I am looking for imfo and impressions of Ti forks. I had wondered why nobody uses them on new bikes, everyone uses CF. What are the road riding characteristics as compared to a CF fork.
I can get a new Ti road fork for $255 shipped, but I want to know whether it would be worth it or not.
If you make the titanium thick enough so that the fork is sufficiently stiff, it is heavier than competing materials.
Titanium is triangulated and supported in a frame but not in a fork.
There are horses for courses and materials for purposes.
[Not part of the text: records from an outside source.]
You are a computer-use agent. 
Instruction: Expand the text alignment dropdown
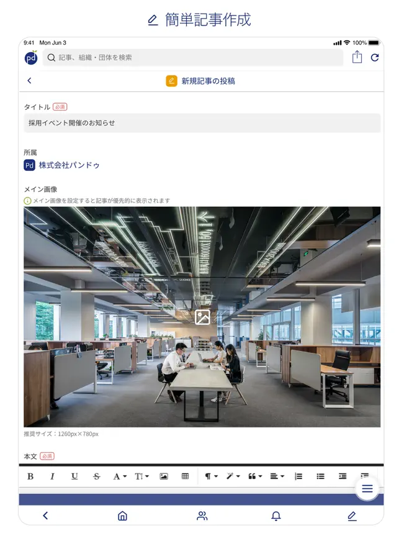tap(277, 476)
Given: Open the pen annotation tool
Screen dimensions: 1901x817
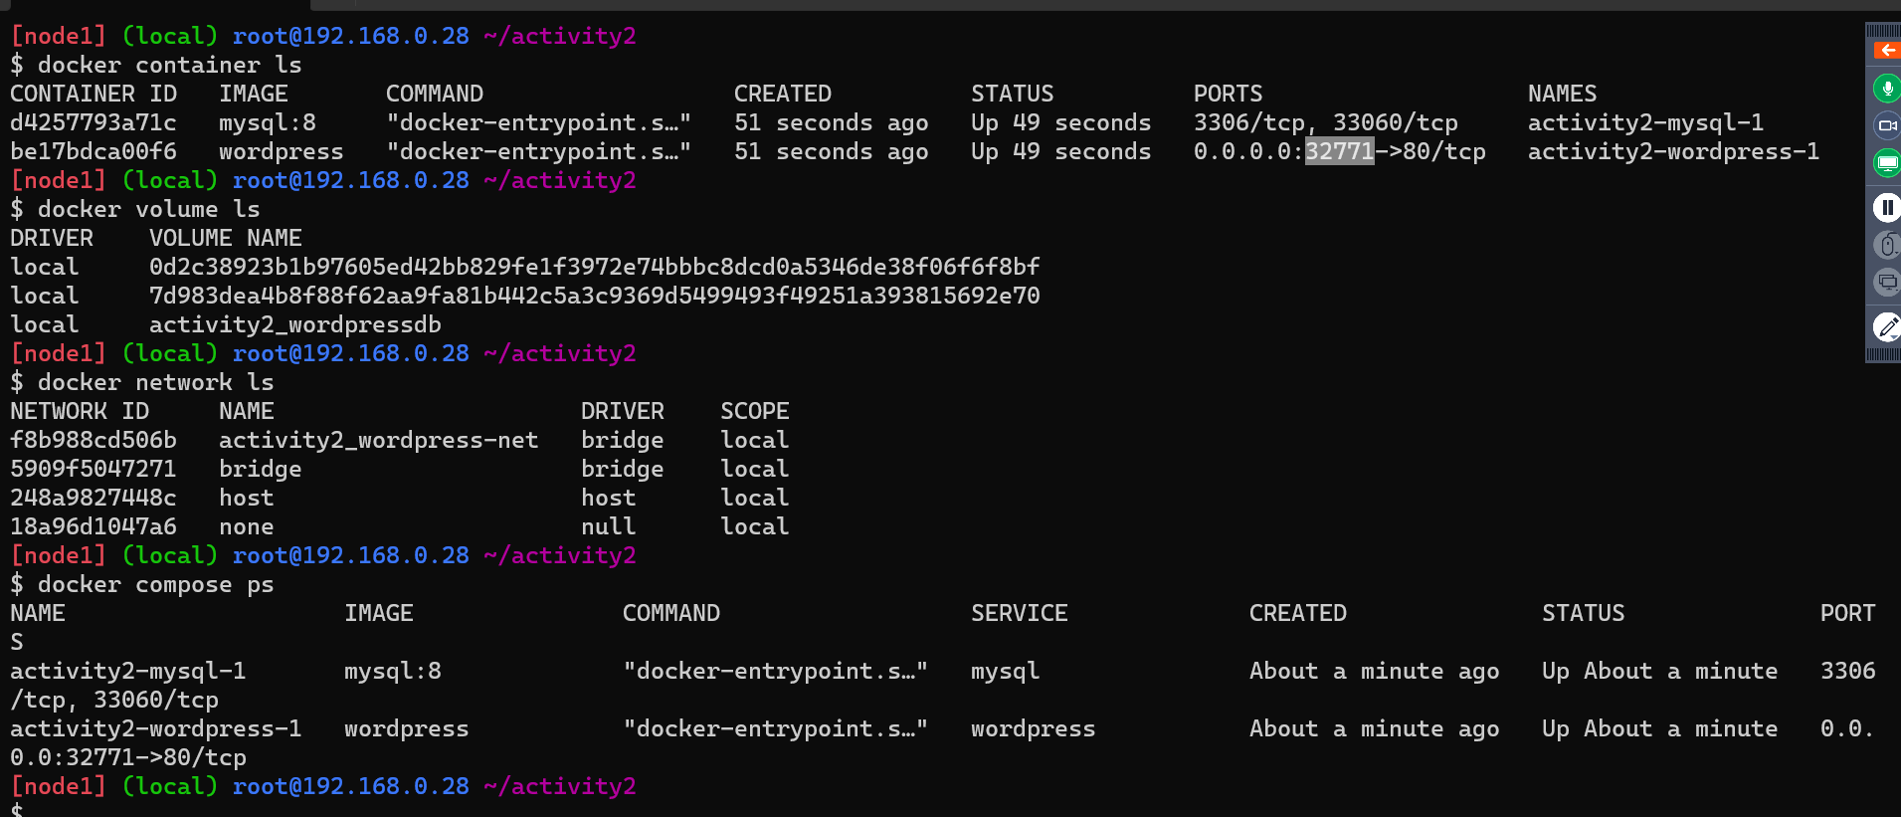Looking at the screenshot, I should (1886, 326).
I'm no metallurgist, but it seems to me that one hardly sees bikes equipped with titanium forks these days. Back in the mid 90's when Ti was just gaining in popularity I do recall many of the Ti forks were quite flexy. I personally would stick with a carbon fork - or steel if you need something extremely stout. My cross bike has a steel fork and rides great - the only bad thing is that it's as heavy as a boat anchor...
Get the stick.
Ti is not a "flexy" material. You have to look at the tubing diameter used. Aluminum is far less stiff than Ti, but people continuously claim that it is too rigid.
Calfee Designs has a Ti fork. A friend of mine has one on a carbon frame and it makes the ride much smoother.
While I have a carbon fork on my cross bike, I have a Spicer rigid ti fork on my single speed mountain bike and absolutely love it. With disc brakes it pulses a bit during hard braking, but so does the Airborne carbon fork on my CX when I use salmon pads. I mainly went with the carbon fork on my cross bike because I was able to get one for 1/3 the cost new off of ebay and figured that the carbon might absorb more road vibration when using it for road training.
I've seen a few people with Sibex ti forks on their cross bikes at local races and would definitely consider one for a dedicated cross race bike.